Jacques Levesque, general manager of Winnipeg's Dakota Community Centre where the pilot project is taking place, said the centre's showers use about 450 litres of water every hour.
'There is a lot of junk in that stuff.'—Jacques Levesque, Dakota Community centre
With two indoor ice rinks and three outdoor winter rinks, Levesque said the centre spends up to $35,000 on water every year. "It's sad to see so much water just being poured out to waste," he said. "The water that is being thrown out is unbelievable ... It would be great to be able to recycle that water. Hopefully it will set a precedent for a lot of other hockey rinks."
For those worried about the quality of the ice, Levesque said he expects the water will be kept in a reservoir and filtered somewhat before being used to make the rinks. He said it can't be any worse than using melted snow-water, which is common practice at some arenas. "There is a lot of junk in that stuff," he said.
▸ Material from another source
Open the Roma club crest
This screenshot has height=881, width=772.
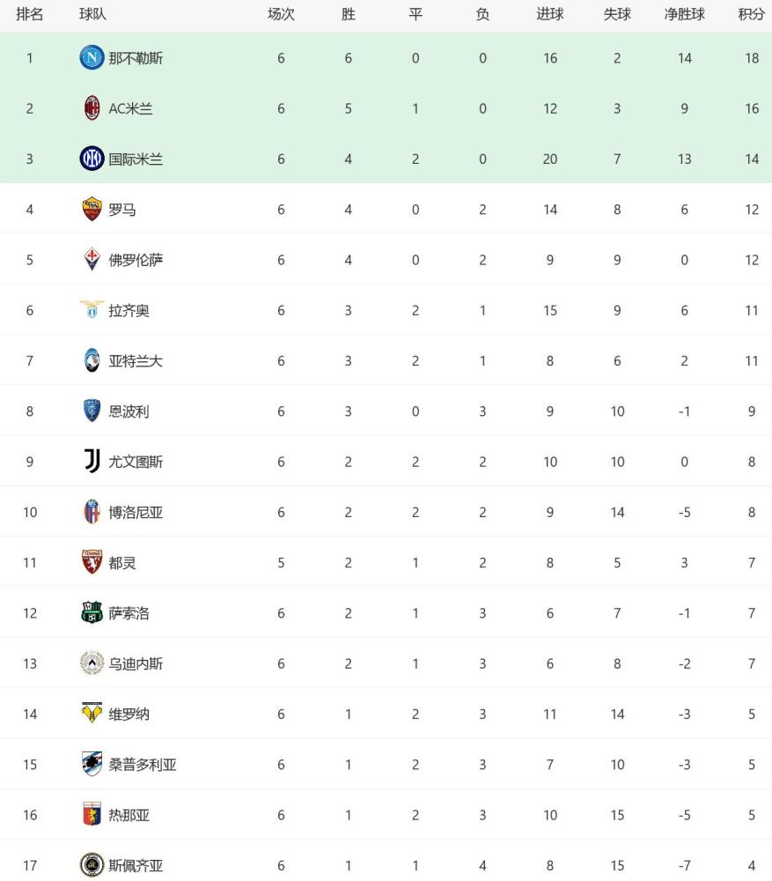click(x=92, y=209)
Curlers however appear a little more reticent about playing on recycled shower water. Ray Turnbull, curling champion and retired commentator for TSN, said curling ice is currently made from de-ionized water which ensures no chemicals end up in the ice.
Ice is everything
Otherwise, chemicals rise to the surface and can create "pebbles" in the ice, he said. "I don't think you'd have a chance with curling," Turnbull said. "Skating ice is 1,000 per cent different than curling ice. The ice is everything."